En su pomposa retórica, que pretende cubrir el vacío de la falta de iniciativa, las Naciones Unidas no sólo recuerdan la crisis de su papel, sino también la transición que tuvo lugar hace más de 20 años entre un mundo regido por el equilibrio de fuerzas y la disuasión mutua. Un mundo gobernado desde 1991 por un mando unipolar, dotado de un pensamiento único y con una lectura del derecho internacional como elemento caduco, desquiciado por el poderío militar y económico de un imperio global.

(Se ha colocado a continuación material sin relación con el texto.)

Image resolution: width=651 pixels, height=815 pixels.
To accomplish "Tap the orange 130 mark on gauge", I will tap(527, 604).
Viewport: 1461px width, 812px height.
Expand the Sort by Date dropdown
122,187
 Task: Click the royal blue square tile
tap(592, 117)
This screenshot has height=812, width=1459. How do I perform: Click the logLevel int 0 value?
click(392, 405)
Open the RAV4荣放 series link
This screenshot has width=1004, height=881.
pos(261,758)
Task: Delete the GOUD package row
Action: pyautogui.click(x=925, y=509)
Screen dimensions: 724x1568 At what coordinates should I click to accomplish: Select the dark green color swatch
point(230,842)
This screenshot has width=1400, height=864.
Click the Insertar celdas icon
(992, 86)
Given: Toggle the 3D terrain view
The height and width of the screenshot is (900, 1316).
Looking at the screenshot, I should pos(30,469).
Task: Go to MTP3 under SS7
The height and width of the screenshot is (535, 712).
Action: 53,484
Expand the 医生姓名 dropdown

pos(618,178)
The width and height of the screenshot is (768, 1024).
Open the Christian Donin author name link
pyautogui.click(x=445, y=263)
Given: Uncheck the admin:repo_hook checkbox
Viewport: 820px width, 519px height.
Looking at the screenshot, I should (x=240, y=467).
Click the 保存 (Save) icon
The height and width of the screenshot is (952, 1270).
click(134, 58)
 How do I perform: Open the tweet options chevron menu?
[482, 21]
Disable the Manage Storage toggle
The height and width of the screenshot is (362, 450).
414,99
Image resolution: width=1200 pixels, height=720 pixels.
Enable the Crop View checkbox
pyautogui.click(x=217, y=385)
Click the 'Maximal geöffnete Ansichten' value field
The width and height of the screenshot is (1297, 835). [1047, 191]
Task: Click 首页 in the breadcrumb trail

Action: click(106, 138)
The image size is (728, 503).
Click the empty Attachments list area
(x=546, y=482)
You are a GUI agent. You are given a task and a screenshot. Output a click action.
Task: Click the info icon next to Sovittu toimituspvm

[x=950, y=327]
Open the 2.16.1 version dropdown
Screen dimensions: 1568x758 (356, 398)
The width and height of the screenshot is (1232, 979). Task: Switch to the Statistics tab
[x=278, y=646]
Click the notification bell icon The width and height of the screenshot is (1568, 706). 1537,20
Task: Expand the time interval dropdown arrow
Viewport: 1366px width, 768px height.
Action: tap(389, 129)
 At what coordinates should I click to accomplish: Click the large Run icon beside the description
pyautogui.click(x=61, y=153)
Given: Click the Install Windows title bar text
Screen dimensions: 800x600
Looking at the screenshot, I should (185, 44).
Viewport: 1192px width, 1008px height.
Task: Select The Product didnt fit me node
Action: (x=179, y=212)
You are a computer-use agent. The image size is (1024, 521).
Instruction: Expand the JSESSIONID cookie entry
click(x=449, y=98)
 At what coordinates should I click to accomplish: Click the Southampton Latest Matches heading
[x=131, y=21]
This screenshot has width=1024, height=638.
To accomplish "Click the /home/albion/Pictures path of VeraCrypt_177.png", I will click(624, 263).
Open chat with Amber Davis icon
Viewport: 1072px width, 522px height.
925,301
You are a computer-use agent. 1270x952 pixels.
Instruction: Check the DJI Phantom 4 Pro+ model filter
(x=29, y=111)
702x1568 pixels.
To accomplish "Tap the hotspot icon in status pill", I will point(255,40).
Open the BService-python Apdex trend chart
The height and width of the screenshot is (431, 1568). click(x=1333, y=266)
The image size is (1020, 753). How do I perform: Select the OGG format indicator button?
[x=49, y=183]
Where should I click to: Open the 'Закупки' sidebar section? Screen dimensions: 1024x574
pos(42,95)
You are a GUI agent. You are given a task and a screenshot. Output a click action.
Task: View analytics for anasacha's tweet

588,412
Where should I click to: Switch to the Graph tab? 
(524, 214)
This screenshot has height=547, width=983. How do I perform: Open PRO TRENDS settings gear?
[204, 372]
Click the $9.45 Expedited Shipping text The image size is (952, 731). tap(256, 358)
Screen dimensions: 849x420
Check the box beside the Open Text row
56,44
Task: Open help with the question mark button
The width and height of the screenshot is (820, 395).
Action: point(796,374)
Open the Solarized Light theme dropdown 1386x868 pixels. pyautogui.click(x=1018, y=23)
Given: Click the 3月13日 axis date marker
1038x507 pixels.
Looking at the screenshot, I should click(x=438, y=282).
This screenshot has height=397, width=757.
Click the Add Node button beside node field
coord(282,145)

La nueva guerra no cambiará mucho los alineamientos internacionales, y menos aún las miserables vidas de quienes, como los palestinos, se ven obligados bajo un régimen humillante y opresivo a sobrevivir en un territorio que ahora está destinado a un papel de reclusión. La cuestión palestina está ahí, esperando a ser abordada y resuelta.
El sueño de todo palestino de poder llevar y exhibir un pasaporte con el Estado de Palestina escrito en él, es un punto de honor y un derecho, como por supuesto lo es la soberanía sobre su territorio. La paz no está ni puede estar en juego si uno está bajo ocupación militar, si uno es asesinado, bombardeado, detenido, si sus casas son destruidas y si se le niega el acceso al agua.
Es necesario un cambio de ritmo, es imperativo poner bajo la égida de un organismo internacional un plan de paz equilibrado y razonable, dando un alto a la violencia y que ponga bajo las alas protectoras de la comunidad internacional los derechos y deberes de cada protagonista. La paz no es una premisa, sino la consecuencia de un acuerdo que puede y debe ser defendido por toda la comunidad internacional.
Debe garantizarse el nacimiento del Estado palestino, imponer el reconocimiento mutuo, necesario para el establecimiento de relaciones de vecindad, y que se pueda contar con una fuerza de interposición militar de la ONU para garantizar el cumplimiento del acuerdo. De aquí, del reconocimiento mutuo y del derecho compartido, puede nacer la paz. Sin ello, como mucho cabe esperar una tregua, tan breve como inútil.